Tailoring With allkeys.txt

To tailor the sorting algorithm, you can create a modified allkeys.txt and generate a new compressed binary allkeys.bin file from it. Follow these steps:

# Change to the Ziglyph source directory.
cd <path to ziglyph>/src/
# Build the UDDC tool for your platform.
zig build-exe -O ReleaseSafe uddc.zig
# Create a new directory to store the UDDC tool and modified data files.
mkdir <path to new data dir>
# Move the tool and copy the data file to the new directory.
mv uddc <path to new data dir>/
cp data/uca/allkeys.txt <path to new data dir>/
# Change into the new data dir.
cd <path to new data dir>/
# Modifiy the allkeys.txt file with your favorite editor.
vim allkeys.txt
# Generate the new compressed binary allkeys.bin
./uddc allkeys.txt

After running these commands, you can then use this new allkeys.bin file with the initWithReader method:

const Collator = @import("ziglyph").Collator;

var file = try std.fs.cwd().openFile("<path to new data dir>/allkeys.bin", .{});
defer file.close();
var reader = std.io.bufferedReader(file.reader()).reader();
var collator = try Collator.initWithReader(allocator, reader);
defer collator.deinit();

// ...use the collator as usual.

Text Segmentation (Grapheme Clusters, Words, Sentences)

Ziglyph has iterators to traverse text as Grapheme Clusters (what most people recognize as characters), Words, and Sentences. All of these text segmentation functions adhere to the Unicode Text Segmentation rules, which may surprise you in terms of what's included and excluded at each break point. Test before assuming any results! There are also non-allocating compile-time versions for use with string literals or embedded files. Note that for compile-time versions, you may need to increase the compile-time branch evaluation quota via @setEvalBranchQuota.

» DATASET EXTRACT
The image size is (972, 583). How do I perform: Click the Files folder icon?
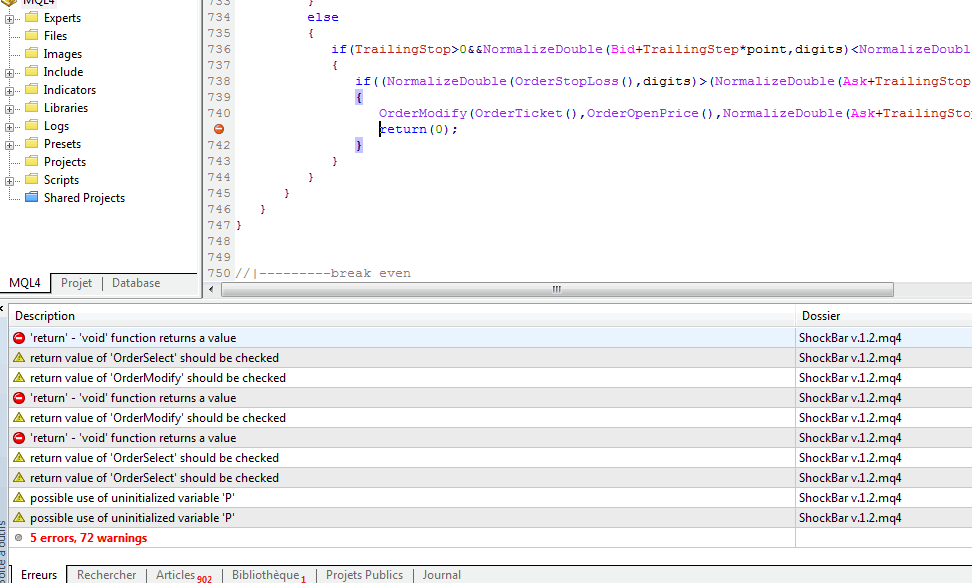tap(31, 36)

» CHALLENGES
• A. Answer these about the Ziglyph text:
(i) What command builds the UDDC tool?
(ii) Which method is used with the new allkeys.bin file?
(iii) What can raise the compile-time branch evaluation quota?
• B. Translate this sentence from the Ziglyph text into Spanish: "Ziglyph has iterators to traverse text as Grapheme Clusters (what most people recognize as characters), Words, and Sentences."

» ANSWERS BY TASK
• A.
(i) zig build-exe -O ReleaseSafe uddc.zig
(ii) initWithReader
(iii) @setEvalBranchQuota

• B. Ziglyph tiene iteradores para recorrer el texto como clústeres de grafemas (lo que la mayoría de la gente reconoce como caracteres), palabras y oraciones.